Exploding with their signature, machine-precise discord, Yow was already crowd surfing. New fans might not expect it, and most fans, seeing Yow’s current state of age, might have resigned themselves to a more reserved performance, but this was not the case. Whereas McNeilly, guitarist Duane Denison, and bassist David Wm. Sims were lost in their own microcosms of inward performance, Yow’s explosive performance was purely ecstatic and self-destructive. At 57, age was a state of mind to the legendary frontman.

“Those first three songs…we made them on fucking purpose.”

“Hey, fuck you. You’re all cocksuckers! …I didn’t mean it like that.”

It was all sarcasm to Yow, this snide vitriol legitimized his presence. Some “reunion” frontmen feel the need to play a part if just for audience nostalgia, but this wasn’t about reclaiming youth once lost. It instantly became obvious that all his energy, anger, and snot was just who David Yow is.

Of course, behind Yow were the cogs and sprockets which truly hoisted him into the air. Though limited to their own places onstage, rarely moving from standalone spots, the instrumental power trio was a sharp source of brute strength. Whereas Yow’s performance was punctuated with these bursts sardonic anger, McNeilly, Denison, and Sims exercised power through the white-knuckle grip of tendon-snapping restraint. It was painful, brawny. Like it was still 1993.

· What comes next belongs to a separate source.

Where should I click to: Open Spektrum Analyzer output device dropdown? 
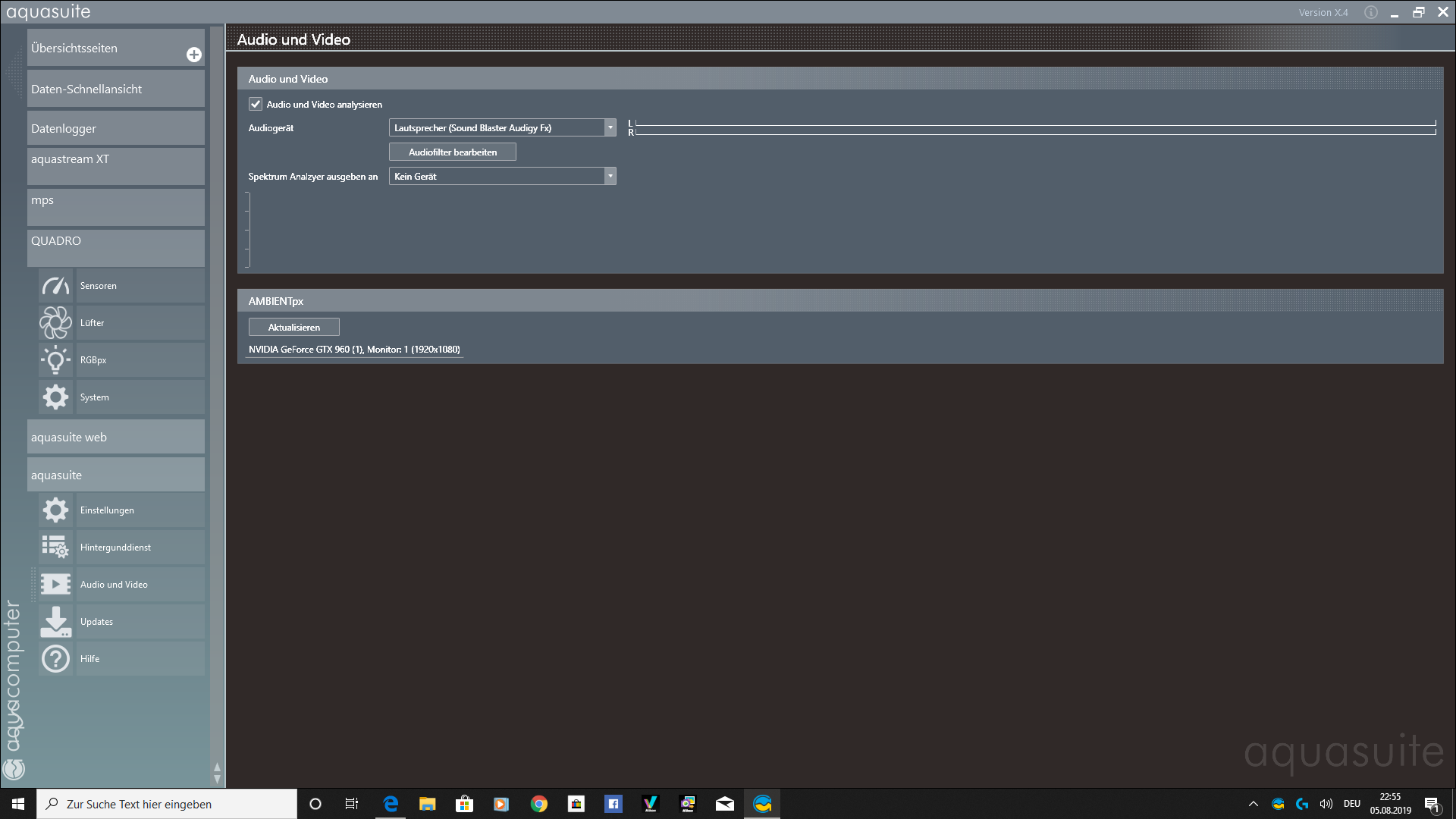610,177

This balance of energies never ceased, even across two full sets and a three-song encore. The audience was in perpetual motion as well, swaying, pushing, dancing, and shouting along in time at The Jesus Lizard’s mercy. Yow’s spastic nature was infectious, and many in the audience crowd surfed and stage-dove right along with him, grabbing at his crotch on the way. Some who made it onstage felt the urge to dance, and, a rarity at these sorts of concerts, were not forcibly removed. This felt like a house show on a massive scale. Asses to elbows, no holds barred. People getting punched in the face (one, who Zak and I met afterward, had a classic “boxer’s cut” on the bridge of his nose and was proud of how much he bled. Of course, he drove from Omaha for this), mosh pits en masse, the inability to leave your spot otherwise.

Yes, David Yow got naked. It was an inevitability here, but he certainly took his time, ending the show mostly (he didn’t fully take his pants off) nude. The image of outward apathy, we all cheered as we watched this aging legend spread his poorly-washed ass cheeks at us and waddle around, genitals poking out of his falling jeans. Sure, it was gross, but the entire crowd was expectedly waiting for this moment. However, this raises a big question. The last time the band reunited, they said it would be their last. As I recall, Yow kept his doodle in his pants then. Now? A full tour, an unexpectedly nude frontman… is this it? The truest tour de force and ultimate concert experience for any Jesus Lizard fan, the show felt like a fitting epitaph. If this is it, I can feel happy knowing I got to witness and be a part of this.

Now back in the cold, at least after braving a rather nightmarish exit (as it turns out, more than a thousand people leaving a building through a storefront-style door is rough), my very sweaty clothes stuck to me and froze. It sucked. It was worth it.